The manager, which now has three product offerings since its launch in 2008, is not afraid to be different, which takes courage.

“Some of the large players are stuck in the old model. But we have had the advantage of being able to fix the model. It’s like with technological developments with mobile phones, Apple didn’t say we don’t want to make phones anymore, they said let’s do it differently,” Perruccio says.

In addition to a focus on corporate governance engagement on issues such as board independence, one of the defining factors of Hermes BPK is the work it is doing on fee remodelling.

“We are working on a fee model that will allow investors to claw back fees over a three-year period if we are under our high water mark at the end of three years,” Barker says. “It is a very complex administrative issue that can’t be done inside the fund.”

The fee is taken but the performance needs to be maintained in order for the manager to keep the fee. If the performance is below the watermark over three years then the client gets the fee back on the part of the performance they haven’t received.

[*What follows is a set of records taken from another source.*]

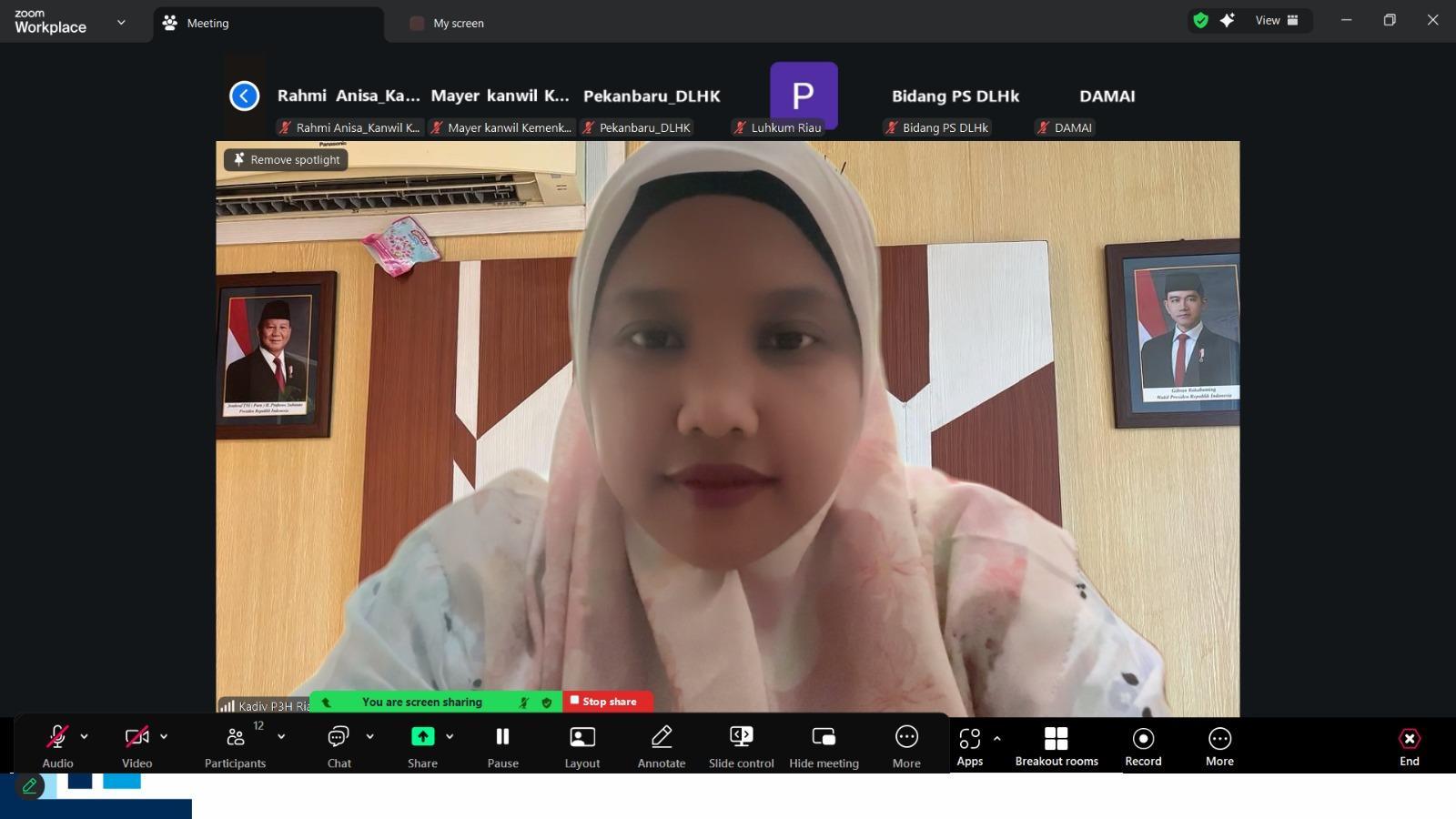Select the Annotate pencil tool
Screen dimensions: 1456x819
tap(662, 745)
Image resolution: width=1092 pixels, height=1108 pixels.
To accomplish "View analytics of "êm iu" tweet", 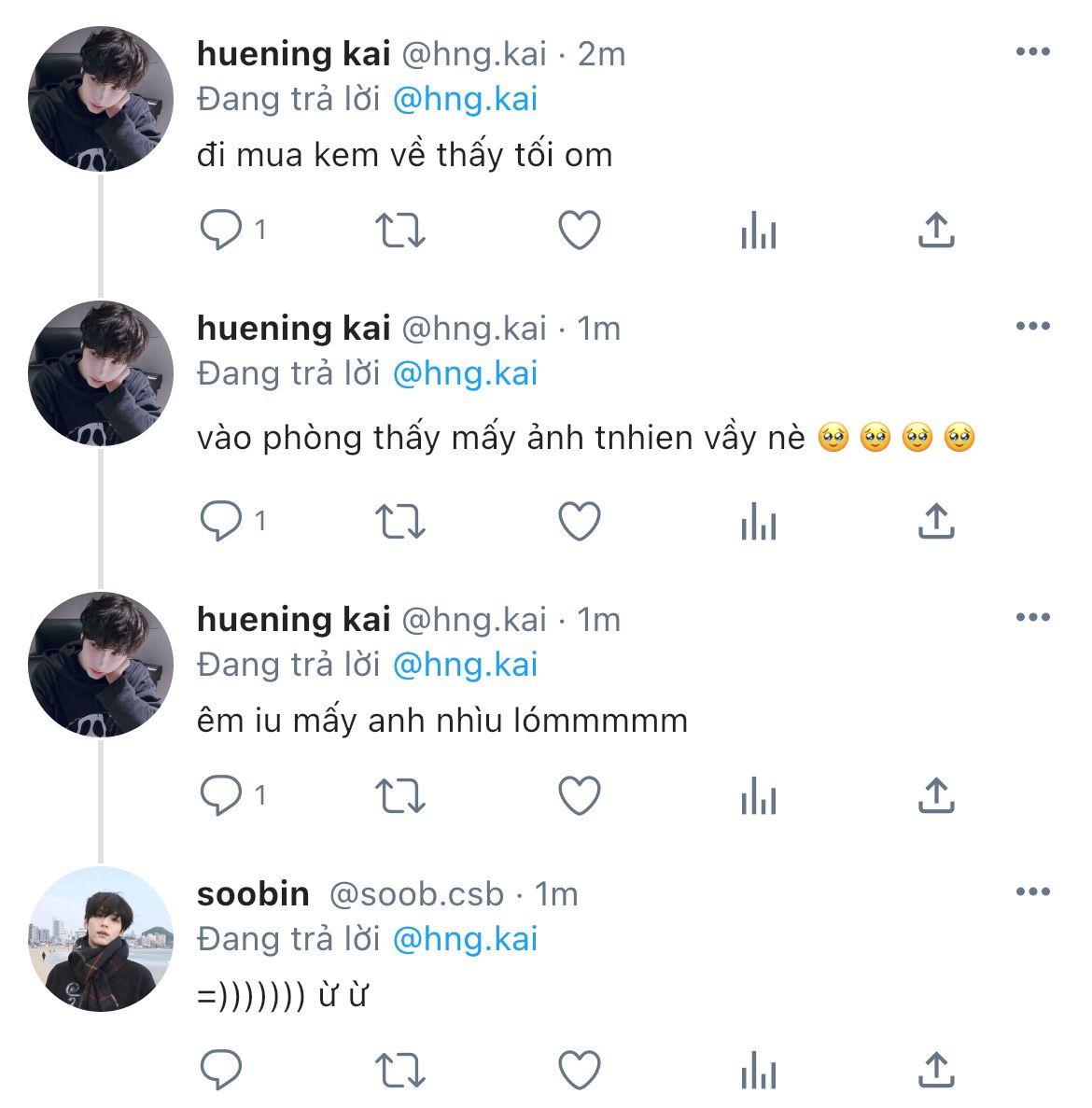I will point(758,796).
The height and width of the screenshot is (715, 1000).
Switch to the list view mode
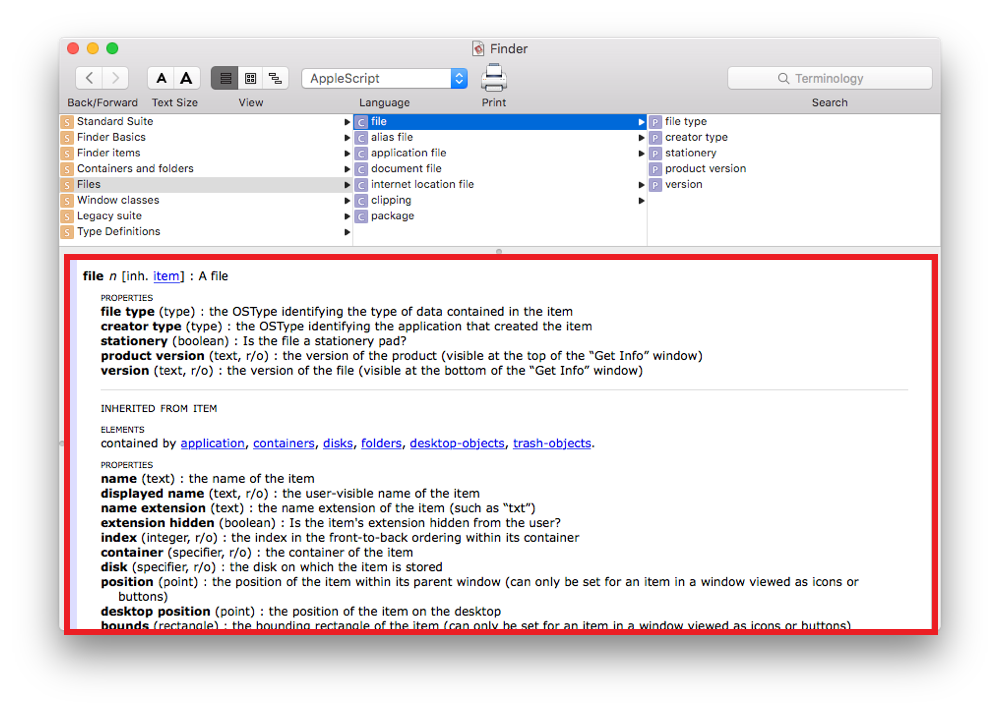coord(224,78)
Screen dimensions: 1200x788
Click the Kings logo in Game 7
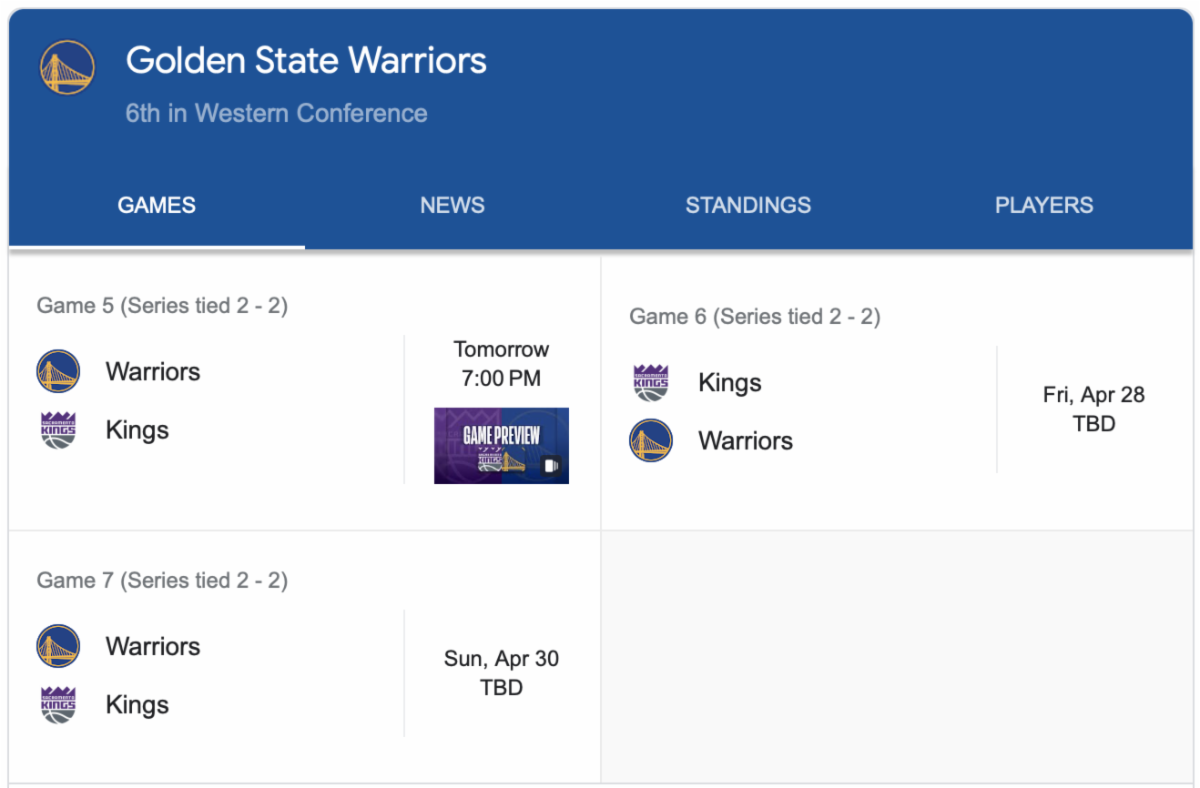(x=58, y=705)
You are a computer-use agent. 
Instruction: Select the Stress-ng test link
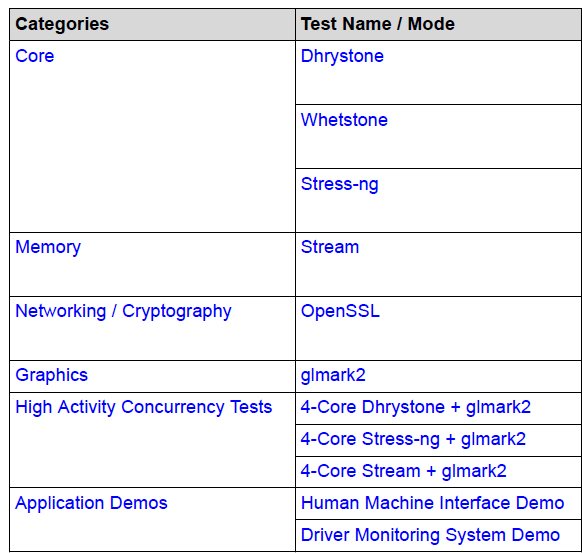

“We should be earning, not taking, our fees,” Perruccio says. “We deserve to get paid for what we do but we need to earn them, this has very positive repercussions in the way we manage money including transparency and alignment.”

The directors wouldn’t delve deeper into the fee model as it is still waiting some legal detail, but the three funds Hermes BPK offers currently charge fees of 1.5 per cent in a management fee, and 10 per cent performance fee.

Hermes BPK is also engaging with its underlying managers, and looking at two- and three-year fee structures, which has been met with a surprisingly positive reaction.

“We need these talented people but they need to do the right thing,” Perruccio says.

Barker says on the engagement side it’s easy to get caught up on the fee discussion, but he places as much emphasis on corporate governance.

“Any changes we achieve are not for ourselves but for all investors, we are making the standard of the industry better.”